In 1927, Carson created the Division of History and Archaeology within the Commission to preserve and develop the historical resources of the state. The new Division was lead by Dr. H.J. Eckenrode, Director; Colonel Bryan Conrad, Assistant Director; and M.F. Pleasants, Field Assistant. Carson believed that Virginia needed to publicize Virginia's wealth of history and tradition especially to out-of-state travelers. He decided to have markers placed on the states' highways to provide information of historical events that had happened in their vicinity. By the beginning of World War II, the Commission had erected more than 1400 historical markers across Virginia.
In addition to the historical marker program, the Division of History assisted in the development of Virginia history in many other ways. It cooperated with the federal government in studying the battlefield of Yorktown and in the development of the Richmond Battlefield Park. The Division photographed thousands of colonial era houses and other significant structures. The Division sponsored the Federal Writers' Project for Virginia and conducted the WPA's Virginia Historical Inventory.
The Commission suspended the historical marker program during World War II because of rationing of metals. In its place, the Commission inaugurated a War records program including a newspaper reference file and a correspondence program in which a non-salaried correspondent from each locality sent reports about local war time activities and local war activities and reaction to the war. In addition, the Division began a program to locate and mark the graves of distinguished Virginians. Finally in 1949, the Division published The Hornbook of Virginia History that included a brief history of Virginia and other historical information.
The Department of Conservation and Development, Division of History, Records are housed in 108 boxes, 3 oversize boxes, and 1 oversize map case drawer. The collection is arranged into five (5) series. Series have been designated for: I. Correspondence; II. Virginia War History Project; III. Graves of Distinguished Virginians Project; IV. Records; and V. Historical Material. These records include addresses articles, correspondence, maps, magazines, minutes, newspapers, newspaper clippings, pamphlets, photographs, postcards, programs, radio addresses, reports scrapbooks and telegrams. These records document Virginia state government's development and promotion of the Commonwealth's history and historical resources.
The creation and administration of Virginia's Historical Marker program is well documented in the records (Series I). This series provides a wealth of information on the Division's approach to markers, their construction, inscription, installation and maintenance. Of note to the Civil War Historian, this series also contains records on the creation of the Richmond Battlefield Park. Included are correspondence, maps, pamphlets and aerial photographs taken of the battlefield in the 1930s.
For researchers interested in the life on the home front during World War II, there are some records of note. The Division of History collected reports on home front conditions. Topics include local opinion and reaction to war events and news, rosters of local service men and women, activities of local organizations, economic conditions and religious conditions (Series II).
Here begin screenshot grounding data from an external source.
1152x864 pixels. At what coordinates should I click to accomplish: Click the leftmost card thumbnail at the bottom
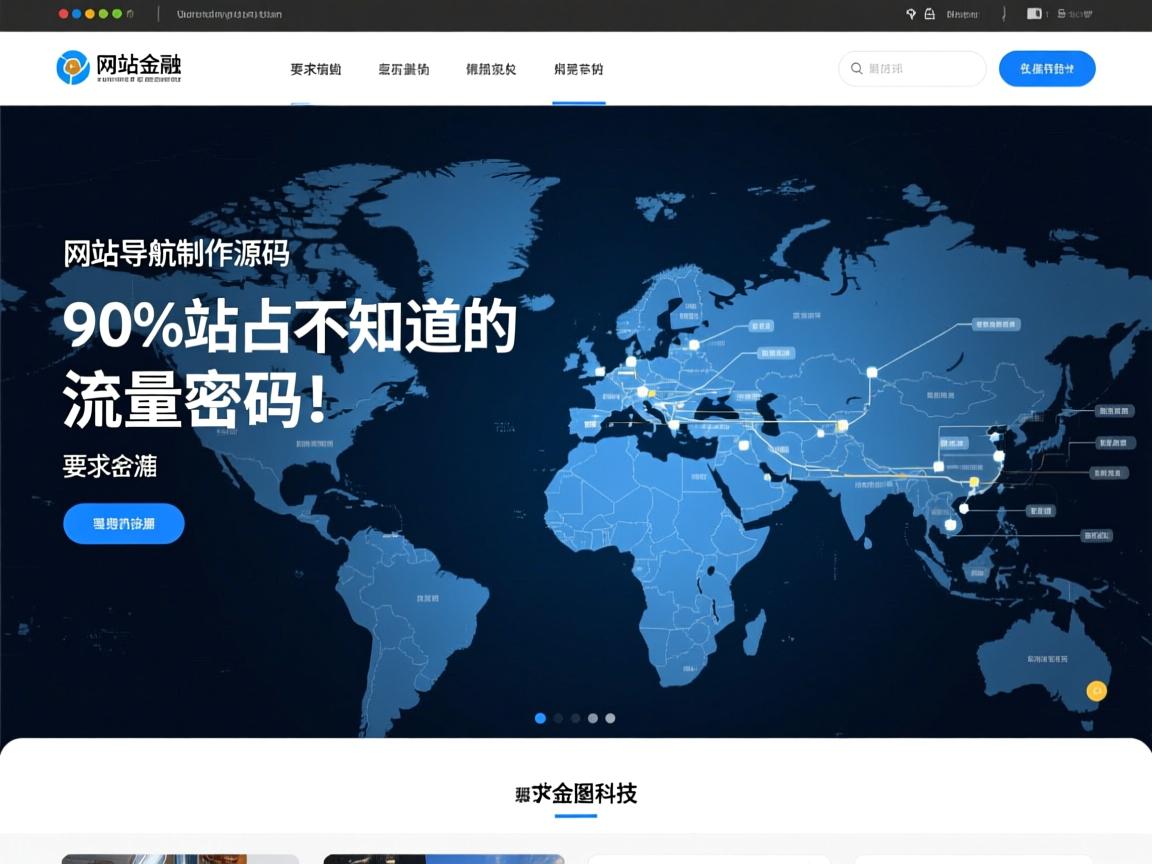pyautogui.click(x=180, y=858)
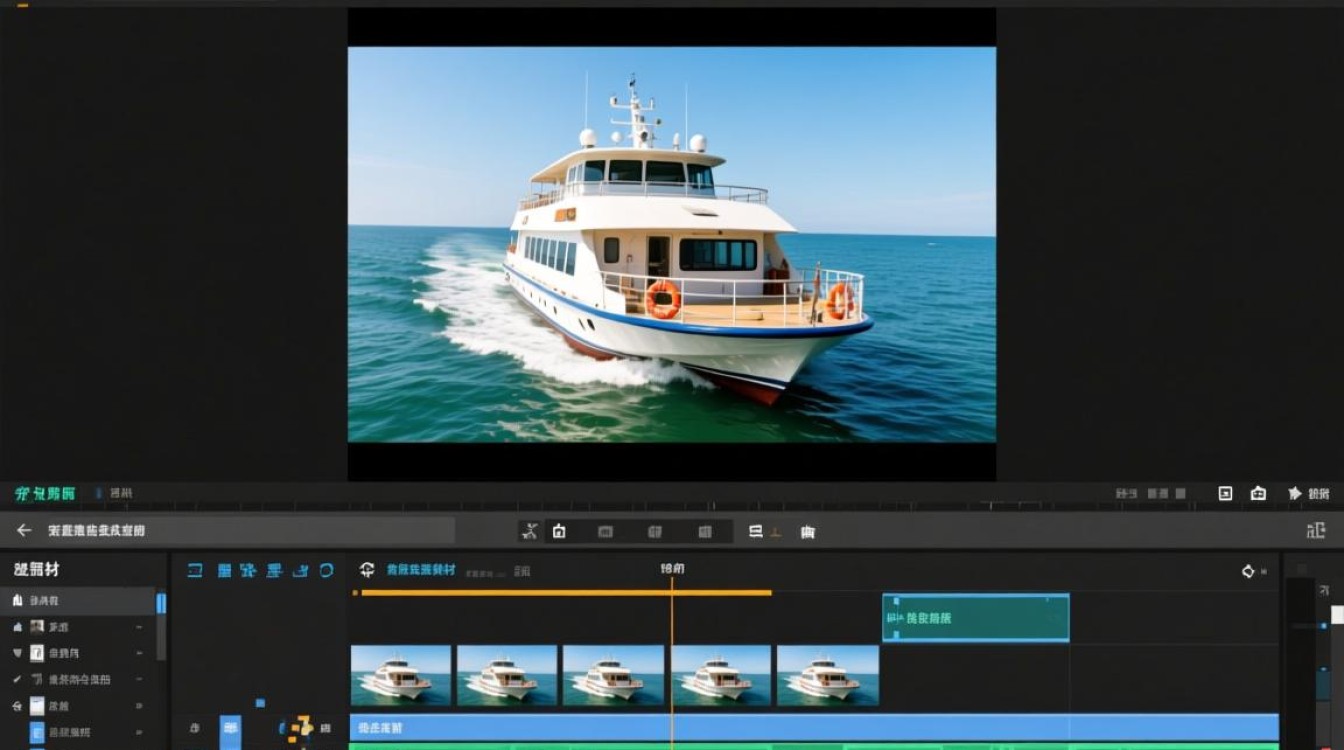Click the toolbox icon left of export button
Image resolution: width=1344 pixels, height=750 pixels.
(x=1258, y=493)
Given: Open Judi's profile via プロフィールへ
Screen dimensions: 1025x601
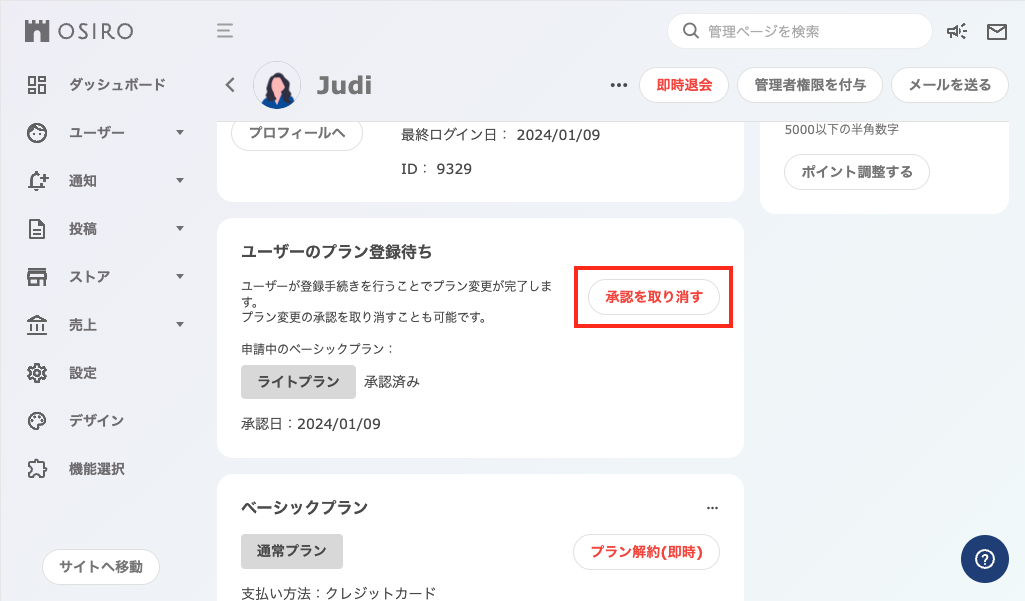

The Division of History and Archaeology also attempted to locate graves of distinguished Virginians (Series III) and created a reference file on Virginia History and eventually published The Hornbook of Virginia History (Series IV). The Historical Material files is essentially a ready reference collection containing newspaper clippings and historical sketches on historic sites and events. (Series V).
Oversize items are filed in 3 boxes and 2 map case drawers. The oversize records consist primarily of maps and newspapers. Oversize items, which were part of the regular sized filing unit, were removed from their perspective folders. A separation notice listing the item(s) separated and their new location was put in its place. For location and content list of oversize folders, see the listing at the end of the container list.
It is recommended that the researcher read the series level scope and content notes thoroughly before accessing the collection.
Organized into the following series:I. Correspondence, 1927-1950 (Accession 24806a) II. Virginia War History Project, 1942-1946 (Accession 24806b) III. Graves of Distinguished Virginians Project, 1944-1950 (Accession 24806c) IV. Records, 1929-1950 (Accession 25913) V. Historical Material, 1927-1950 (Accession 41571)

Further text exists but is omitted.